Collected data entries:
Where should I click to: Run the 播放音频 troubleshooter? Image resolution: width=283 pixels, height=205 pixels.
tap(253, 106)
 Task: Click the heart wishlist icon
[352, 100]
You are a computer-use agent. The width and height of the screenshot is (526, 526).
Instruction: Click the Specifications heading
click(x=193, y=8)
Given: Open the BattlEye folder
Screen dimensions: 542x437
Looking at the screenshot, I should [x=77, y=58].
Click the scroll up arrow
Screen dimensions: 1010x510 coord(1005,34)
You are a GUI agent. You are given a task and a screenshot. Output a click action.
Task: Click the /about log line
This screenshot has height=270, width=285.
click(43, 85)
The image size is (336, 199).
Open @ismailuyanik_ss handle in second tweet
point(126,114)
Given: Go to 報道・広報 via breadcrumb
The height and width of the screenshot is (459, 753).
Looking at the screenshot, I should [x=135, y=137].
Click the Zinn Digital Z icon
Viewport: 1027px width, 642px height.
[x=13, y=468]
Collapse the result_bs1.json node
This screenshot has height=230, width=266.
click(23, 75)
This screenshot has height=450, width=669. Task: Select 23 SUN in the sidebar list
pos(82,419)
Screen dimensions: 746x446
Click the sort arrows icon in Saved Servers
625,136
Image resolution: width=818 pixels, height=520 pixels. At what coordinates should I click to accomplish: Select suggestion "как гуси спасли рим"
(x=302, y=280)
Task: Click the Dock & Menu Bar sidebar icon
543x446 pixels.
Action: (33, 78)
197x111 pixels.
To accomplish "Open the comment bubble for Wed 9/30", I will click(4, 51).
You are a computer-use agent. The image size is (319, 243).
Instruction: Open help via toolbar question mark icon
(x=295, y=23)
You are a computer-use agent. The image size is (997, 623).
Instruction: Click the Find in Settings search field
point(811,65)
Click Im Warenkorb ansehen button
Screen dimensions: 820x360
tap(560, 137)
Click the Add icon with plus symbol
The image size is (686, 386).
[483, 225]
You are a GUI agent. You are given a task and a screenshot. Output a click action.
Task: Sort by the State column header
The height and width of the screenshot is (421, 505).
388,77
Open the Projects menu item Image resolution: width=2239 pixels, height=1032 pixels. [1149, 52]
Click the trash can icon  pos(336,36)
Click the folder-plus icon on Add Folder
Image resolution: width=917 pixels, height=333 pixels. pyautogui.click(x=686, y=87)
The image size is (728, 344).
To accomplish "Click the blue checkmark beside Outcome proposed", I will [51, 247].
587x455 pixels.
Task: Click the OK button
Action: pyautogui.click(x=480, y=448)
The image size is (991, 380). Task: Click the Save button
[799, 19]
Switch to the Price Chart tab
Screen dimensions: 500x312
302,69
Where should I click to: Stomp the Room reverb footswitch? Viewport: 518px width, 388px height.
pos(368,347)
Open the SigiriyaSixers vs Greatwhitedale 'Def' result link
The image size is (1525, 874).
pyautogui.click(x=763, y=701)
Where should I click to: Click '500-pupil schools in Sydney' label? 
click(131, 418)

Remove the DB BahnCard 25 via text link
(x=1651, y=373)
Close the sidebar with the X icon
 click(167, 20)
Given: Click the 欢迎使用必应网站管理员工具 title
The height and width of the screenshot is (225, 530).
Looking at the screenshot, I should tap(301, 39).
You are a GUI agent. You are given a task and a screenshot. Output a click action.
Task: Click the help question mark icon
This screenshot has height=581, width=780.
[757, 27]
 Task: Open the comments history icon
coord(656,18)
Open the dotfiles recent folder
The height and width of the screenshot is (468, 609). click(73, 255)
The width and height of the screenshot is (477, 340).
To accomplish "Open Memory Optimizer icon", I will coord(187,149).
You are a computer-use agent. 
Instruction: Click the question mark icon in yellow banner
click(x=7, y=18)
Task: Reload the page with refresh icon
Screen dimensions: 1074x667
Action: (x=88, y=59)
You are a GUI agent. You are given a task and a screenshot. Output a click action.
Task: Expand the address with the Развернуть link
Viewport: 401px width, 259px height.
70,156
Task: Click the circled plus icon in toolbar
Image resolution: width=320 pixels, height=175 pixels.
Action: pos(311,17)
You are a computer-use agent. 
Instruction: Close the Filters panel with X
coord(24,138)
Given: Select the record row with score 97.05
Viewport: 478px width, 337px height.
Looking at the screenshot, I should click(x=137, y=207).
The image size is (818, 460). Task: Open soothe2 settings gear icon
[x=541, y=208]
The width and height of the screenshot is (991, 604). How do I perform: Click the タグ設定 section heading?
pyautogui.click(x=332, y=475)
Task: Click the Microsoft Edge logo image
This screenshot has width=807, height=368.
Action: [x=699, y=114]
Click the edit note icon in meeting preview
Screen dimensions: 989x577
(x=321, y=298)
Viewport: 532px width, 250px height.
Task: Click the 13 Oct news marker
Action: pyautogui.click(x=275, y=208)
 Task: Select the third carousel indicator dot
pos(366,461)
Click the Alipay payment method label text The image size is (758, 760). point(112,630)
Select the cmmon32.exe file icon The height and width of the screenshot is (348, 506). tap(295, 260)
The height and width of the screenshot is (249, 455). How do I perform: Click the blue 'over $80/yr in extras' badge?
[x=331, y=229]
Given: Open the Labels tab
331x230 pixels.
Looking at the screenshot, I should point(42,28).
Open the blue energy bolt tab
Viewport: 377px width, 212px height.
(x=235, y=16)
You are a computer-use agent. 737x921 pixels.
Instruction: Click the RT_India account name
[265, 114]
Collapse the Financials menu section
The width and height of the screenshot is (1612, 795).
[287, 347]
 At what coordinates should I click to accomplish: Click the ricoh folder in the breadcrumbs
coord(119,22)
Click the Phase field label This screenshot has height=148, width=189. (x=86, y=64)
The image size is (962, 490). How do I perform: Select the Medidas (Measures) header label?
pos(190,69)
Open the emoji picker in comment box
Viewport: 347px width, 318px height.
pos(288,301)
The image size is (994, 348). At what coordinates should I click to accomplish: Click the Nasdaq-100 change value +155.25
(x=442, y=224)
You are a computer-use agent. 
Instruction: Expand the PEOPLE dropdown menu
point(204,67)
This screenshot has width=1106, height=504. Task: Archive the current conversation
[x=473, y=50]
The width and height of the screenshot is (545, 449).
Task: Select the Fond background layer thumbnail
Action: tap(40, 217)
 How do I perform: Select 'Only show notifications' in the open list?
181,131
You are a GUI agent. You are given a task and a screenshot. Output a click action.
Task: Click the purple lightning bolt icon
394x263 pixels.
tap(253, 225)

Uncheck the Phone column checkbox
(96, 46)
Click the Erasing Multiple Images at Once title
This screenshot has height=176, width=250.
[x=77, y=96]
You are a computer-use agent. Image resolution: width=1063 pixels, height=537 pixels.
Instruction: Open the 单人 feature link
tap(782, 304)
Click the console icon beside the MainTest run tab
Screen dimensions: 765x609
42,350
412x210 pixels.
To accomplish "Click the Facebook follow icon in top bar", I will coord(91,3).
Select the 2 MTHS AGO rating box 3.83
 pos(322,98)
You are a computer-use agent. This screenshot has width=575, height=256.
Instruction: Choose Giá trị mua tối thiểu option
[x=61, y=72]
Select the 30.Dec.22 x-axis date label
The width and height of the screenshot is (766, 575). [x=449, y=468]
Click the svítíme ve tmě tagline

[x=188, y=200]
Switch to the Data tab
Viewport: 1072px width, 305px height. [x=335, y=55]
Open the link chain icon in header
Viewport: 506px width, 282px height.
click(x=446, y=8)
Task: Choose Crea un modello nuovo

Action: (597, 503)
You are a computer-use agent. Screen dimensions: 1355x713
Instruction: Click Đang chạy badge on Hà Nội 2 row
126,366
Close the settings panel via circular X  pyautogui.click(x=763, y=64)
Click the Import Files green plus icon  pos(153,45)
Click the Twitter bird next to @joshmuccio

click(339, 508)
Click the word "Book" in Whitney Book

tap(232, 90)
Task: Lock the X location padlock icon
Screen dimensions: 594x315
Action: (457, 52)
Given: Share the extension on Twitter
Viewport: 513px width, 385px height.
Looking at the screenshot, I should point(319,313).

What to work on:
All that is wanted is an exact copy of the lines above from the one with "Open @ismailuyanik_ss handle in second tweet" through the one with "Open the Projects", with both ends included.

Problem solution:
Open @ismailuyanik_ss handle in second tweet
point(126,114)
Given: Go to 報道・広報 via breadcrumb
The height and width of the screenshot is (459, 753).
Looking at the screenshot, I should [x=135, y=137].
Click the Zinn Digital Z icon
Viewport: 1027px width, 642px height.
[x=13, y=468]
Collapse the result_bs1.json node
This screenshot has height=230, width=266.
click(23, 75)
This screenshot has height=450, width=669. Task: Select 23 SUN in the sidebar list
pos(82,419)
Screen dimensions: 746x446
Click the sort arrows icon in Saved Servers
625,136
Image resolution: width=818 pixels, height=520 pixels. At what coordinates should I click to accomplish: Select suggestion "как гуси спасли рим"
(x=302, y=280)
Task: Click the Dock & Menu Bar sidebar icon
543x446 pixels.
Action: (33, 78)
197x111 pixels.
To accomplish "Open the comment bubble for Wed 9/30", I will click(4, 51).
You are a computer-use agent. The image size is (319, 243).
Instruction: Open help via toolbar question mark icon
(x=295, y=23)
You are a computer-use agent. The image size is (997, 623).
Instruction: Click the Find in Settings search field
point(811,65)
Click Im Warenkorb ansehen button
Screen dimensions: 820x360
tap(560, 137)
Click the Add icon with plus symbol
The image size is (686, 386).
[483, 225]
You are a GUI agent. You are given a task and a screenshot. Output a click action.
Task: Sort by the State column header
The height and width of the screenshot is (421, 505).
388,77
Open the Projects menu item Image resolution: width=2239 pixels, height=1032 pixels. [1149, 52]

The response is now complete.